Q: I'm sending the header but still getting a 403.
A: Double-check:
- The Organization ID is spelled correctly (case-sensitive).
- Your API key actually has access to that organization.
- The resource you are accessing was created under the org you are specifying.
- You are not accidentally overriding the header elsewhere in your code (e.g., a middleware or interceptor).
Q: I switched API keys and the error went away. Why?
A: Different API keys can have different default organizations. The new key likely defaults to the correct org, making the x-assume-org header unnecessary. However, relying on key defaults is fragile — always set the header explicitly.
Q: Does this apply to all API versions and endpoints?

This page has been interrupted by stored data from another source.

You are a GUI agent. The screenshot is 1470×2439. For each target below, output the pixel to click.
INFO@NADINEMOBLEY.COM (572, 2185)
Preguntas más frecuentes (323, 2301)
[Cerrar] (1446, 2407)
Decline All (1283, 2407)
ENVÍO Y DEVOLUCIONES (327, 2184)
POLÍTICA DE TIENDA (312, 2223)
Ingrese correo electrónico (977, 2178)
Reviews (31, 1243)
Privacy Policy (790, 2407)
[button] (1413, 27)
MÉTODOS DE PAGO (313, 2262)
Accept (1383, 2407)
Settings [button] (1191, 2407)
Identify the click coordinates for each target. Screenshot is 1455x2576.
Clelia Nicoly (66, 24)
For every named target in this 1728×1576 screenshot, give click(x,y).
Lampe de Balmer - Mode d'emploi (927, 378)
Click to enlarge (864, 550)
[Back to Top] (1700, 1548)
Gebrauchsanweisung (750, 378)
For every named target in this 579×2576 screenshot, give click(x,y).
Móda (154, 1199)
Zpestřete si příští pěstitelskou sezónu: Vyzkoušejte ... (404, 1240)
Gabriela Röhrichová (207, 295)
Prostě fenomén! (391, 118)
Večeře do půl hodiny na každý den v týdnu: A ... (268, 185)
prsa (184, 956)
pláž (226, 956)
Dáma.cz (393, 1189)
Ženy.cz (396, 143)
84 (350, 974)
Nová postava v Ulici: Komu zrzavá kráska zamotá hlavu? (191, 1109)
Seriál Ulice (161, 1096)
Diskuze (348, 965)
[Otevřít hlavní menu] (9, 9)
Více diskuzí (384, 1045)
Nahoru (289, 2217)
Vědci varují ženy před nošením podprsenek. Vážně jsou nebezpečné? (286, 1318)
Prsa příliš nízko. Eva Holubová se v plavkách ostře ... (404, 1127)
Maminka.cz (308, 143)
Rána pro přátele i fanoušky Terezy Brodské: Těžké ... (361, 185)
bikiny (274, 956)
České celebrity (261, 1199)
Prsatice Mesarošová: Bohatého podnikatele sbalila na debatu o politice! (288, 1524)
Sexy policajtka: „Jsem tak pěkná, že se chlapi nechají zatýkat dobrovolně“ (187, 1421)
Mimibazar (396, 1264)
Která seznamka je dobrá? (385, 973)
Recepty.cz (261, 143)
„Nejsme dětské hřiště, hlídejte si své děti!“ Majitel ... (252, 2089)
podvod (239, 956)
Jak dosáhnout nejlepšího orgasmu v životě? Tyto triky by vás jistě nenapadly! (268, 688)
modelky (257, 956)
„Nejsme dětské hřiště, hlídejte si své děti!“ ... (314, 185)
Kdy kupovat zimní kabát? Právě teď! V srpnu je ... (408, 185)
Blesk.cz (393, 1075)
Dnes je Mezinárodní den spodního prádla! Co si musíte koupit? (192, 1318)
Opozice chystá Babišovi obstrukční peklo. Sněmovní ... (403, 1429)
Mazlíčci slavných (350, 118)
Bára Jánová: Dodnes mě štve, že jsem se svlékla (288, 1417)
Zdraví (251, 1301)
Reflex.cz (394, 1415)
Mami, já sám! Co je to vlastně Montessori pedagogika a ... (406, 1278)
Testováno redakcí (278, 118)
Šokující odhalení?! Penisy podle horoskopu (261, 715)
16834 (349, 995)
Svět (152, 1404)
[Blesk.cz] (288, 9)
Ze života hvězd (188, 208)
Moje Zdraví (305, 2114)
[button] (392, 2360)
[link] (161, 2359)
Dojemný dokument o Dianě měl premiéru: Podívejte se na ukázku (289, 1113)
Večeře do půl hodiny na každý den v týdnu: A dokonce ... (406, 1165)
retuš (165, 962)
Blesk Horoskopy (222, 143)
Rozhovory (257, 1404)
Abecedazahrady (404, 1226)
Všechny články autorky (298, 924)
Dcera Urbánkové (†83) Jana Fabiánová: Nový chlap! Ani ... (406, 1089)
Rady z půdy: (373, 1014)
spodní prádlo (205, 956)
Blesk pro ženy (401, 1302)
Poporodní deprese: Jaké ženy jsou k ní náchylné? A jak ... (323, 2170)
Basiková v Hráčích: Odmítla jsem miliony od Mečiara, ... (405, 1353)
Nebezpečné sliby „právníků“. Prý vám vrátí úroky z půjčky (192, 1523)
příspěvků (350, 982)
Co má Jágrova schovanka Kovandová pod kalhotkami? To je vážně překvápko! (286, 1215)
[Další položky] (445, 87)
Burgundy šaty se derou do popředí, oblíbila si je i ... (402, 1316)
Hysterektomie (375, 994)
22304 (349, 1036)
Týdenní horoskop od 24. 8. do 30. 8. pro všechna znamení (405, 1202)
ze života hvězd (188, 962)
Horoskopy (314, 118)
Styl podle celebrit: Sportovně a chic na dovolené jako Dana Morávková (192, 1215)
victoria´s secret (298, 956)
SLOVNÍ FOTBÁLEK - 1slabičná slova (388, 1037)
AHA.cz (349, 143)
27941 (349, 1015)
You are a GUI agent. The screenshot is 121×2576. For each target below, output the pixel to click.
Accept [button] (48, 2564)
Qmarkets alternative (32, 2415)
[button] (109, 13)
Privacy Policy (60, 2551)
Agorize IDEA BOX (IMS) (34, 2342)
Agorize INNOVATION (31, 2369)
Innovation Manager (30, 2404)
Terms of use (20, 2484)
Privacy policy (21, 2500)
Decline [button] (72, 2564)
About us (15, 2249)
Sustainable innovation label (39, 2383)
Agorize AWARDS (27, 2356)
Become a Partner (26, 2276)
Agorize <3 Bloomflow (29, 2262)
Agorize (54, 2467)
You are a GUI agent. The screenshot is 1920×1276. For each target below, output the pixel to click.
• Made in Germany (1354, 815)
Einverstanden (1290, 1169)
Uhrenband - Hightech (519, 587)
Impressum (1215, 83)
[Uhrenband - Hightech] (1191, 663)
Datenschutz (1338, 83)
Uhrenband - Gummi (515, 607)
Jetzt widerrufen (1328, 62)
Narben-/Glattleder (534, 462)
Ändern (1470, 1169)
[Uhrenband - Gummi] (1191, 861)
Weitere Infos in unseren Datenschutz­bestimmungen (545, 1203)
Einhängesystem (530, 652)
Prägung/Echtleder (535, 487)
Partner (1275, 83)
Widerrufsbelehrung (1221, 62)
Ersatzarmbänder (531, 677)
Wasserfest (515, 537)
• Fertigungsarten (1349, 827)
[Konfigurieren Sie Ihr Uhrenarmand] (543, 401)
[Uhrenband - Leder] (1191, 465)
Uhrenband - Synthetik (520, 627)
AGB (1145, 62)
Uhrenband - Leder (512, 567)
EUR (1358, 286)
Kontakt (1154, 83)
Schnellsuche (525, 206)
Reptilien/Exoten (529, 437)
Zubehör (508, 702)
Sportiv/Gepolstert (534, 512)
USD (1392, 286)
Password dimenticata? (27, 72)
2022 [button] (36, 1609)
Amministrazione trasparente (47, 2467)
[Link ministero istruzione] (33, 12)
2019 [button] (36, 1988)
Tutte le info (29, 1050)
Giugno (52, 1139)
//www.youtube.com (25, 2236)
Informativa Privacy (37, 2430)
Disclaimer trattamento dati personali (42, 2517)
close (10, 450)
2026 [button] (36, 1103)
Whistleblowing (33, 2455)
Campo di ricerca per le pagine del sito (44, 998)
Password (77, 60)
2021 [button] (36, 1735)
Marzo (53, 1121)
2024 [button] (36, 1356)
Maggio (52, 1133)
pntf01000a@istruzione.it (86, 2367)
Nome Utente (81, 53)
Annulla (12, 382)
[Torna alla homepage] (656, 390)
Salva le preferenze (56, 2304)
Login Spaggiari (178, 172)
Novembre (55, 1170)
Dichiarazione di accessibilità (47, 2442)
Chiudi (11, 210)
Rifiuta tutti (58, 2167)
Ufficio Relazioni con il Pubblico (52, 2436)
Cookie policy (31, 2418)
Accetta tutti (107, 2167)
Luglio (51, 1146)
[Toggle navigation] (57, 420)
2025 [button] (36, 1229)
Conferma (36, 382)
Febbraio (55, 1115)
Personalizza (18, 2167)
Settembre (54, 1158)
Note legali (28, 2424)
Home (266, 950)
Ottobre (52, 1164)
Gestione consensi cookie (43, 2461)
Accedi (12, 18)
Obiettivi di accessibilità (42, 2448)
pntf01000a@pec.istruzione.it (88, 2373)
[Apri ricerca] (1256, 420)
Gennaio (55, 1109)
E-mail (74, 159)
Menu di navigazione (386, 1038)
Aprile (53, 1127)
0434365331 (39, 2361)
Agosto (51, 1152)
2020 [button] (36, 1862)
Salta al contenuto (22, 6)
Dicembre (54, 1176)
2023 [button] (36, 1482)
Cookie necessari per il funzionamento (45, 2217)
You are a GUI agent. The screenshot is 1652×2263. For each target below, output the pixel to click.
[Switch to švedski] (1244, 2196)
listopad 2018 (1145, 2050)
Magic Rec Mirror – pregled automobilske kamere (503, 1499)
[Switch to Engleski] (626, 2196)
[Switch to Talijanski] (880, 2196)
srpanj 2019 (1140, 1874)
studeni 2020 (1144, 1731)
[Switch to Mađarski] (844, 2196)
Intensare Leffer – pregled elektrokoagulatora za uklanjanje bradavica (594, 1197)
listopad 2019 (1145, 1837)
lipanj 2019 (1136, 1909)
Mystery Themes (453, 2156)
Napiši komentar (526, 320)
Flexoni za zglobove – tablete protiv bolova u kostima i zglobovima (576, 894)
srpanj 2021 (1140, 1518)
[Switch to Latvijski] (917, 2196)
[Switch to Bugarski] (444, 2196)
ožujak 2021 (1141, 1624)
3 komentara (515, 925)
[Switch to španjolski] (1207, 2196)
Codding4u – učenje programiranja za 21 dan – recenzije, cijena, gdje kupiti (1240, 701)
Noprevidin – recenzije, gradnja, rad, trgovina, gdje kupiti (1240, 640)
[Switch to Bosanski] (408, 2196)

A: Yes. The x-assume-org header is supported across API versions (v1 and v2) and all endpoints, including /audioforms, /creator/story, and others.
Q: Can I switch orgs mid-session or mid-workflow?
A: Yes. The x-assume-org header is evaluated per-request. You can target different orgs in consecutive requests by changing the header value. There is no persistent session state to reset.
Q: What is the difference between a 401 and a 403 in this context?
A: A 401 Unauthorized means your API key is invalid or missing. A 403 Forbidden with the "Invalid org permissions" message means your key is valid but the org context is wrong. If you see a 401, fix your API key first before troubleshooting org headers.